Samuel Henry Kress, born in Pennsylvania in 1863, joined the retail business revolution of the late 1800s and built a chain of discount stores that grew to 264 establishments.

Kress, the descendent of German and Irish immigrants, opened his first Kress five-and-dime store in Memphis, Tennessee, in 1896. The history found on the Kress Foundation website says his stores sold “affordable, durable and cheerful domestic merchandise.”

As Kress built his chain, he focused on grand architecture and elegant décor for his stores, which competed with Woolworth’s and other dime stores. His Spokane store, built in 1931, is a sturdy cement structure faced with terra cotta tile in the art deco style.

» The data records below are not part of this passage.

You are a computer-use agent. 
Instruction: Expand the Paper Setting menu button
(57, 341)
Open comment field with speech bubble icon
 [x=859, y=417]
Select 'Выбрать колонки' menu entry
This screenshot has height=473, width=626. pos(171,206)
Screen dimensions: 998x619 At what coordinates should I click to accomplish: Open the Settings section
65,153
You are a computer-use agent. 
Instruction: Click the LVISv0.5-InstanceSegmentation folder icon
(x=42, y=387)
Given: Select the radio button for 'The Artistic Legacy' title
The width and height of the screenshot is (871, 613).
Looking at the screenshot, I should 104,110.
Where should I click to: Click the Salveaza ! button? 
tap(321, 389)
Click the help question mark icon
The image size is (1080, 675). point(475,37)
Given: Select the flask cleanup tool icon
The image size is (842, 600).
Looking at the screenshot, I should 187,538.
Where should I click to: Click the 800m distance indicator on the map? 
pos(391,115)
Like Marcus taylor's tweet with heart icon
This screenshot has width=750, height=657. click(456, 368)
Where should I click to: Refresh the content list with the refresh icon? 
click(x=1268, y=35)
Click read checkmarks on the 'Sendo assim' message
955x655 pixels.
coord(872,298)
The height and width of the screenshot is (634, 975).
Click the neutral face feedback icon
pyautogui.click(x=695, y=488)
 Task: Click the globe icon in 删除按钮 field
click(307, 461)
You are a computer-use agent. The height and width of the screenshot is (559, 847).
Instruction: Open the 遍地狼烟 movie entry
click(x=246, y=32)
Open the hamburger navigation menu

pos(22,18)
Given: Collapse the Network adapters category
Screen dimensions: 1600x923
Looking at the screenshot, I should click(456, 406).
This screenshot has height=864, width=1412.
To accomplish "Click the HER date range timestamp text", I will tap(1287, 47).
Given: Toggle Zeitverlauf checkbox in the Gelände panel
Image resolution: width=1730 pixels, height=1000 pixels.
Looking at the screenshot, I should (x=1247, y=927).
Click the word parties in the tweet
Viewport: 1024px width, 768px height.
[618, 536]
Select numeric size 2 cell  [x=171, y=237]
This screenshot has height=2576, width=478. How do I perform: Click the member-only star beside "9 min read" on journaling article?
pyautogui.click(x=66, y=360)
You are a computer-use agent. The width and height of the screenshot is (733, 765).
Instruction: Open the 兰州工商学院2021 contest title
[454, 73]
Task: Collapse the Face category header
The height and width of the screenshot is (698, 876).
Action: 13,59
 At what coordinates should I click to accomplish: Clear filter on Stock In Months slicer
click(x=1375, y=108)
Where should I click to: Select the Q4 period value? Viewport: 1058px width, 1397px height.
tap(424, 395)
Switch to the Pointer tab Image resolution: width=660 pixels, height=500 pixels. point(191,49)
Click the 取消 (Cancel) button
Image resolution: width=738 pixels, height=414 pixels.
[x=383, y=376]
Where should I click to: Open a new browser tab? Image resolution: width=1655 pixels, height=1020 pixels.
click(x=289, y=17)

The Spokane Kress had a restaurant in the basement. “Everything – from the constantly restocked merchandise to the gracious retiring rooms and popular soda fountain in the basement – encouraged customers to linger,” according to the account of the company’s history.

Spokane’s architectural historian Robert Hyslop wrote, “When I was earning $21 a week (in the 1930s), I had good lunches there, with pecan pie for dessert, for 35 cents.”

Hyslop wrote that the Kress store, later calling itself a “5 cent to a dollar” store, was known for a little better quality merchandise than other dime stores.

Samuel Kress died in 1955 and his stores were sold to Genesco in 1964. Kress’ new owners closed many of their inner-city stores, including Spokane’s. In the 1970s, the Kress building was altered to connect it to Nordstrom’s previous location.

When River Park Square was rebuilt in the 1990s, the Kress again was incorporated into the new mall.

Surviving Kress buildings around the country have been converted to residences, restaurants, theaters and nightclubs. The ornate facades, heavy bronze doors, terrazzo floors and polished marble and wood interiors were unusual for a 1930s dime store.

“Like the great movie houses of the day, the dime store – and ‘Kress’ in particular – was a popular destination during hard economic times,” says the Kress Foundation website.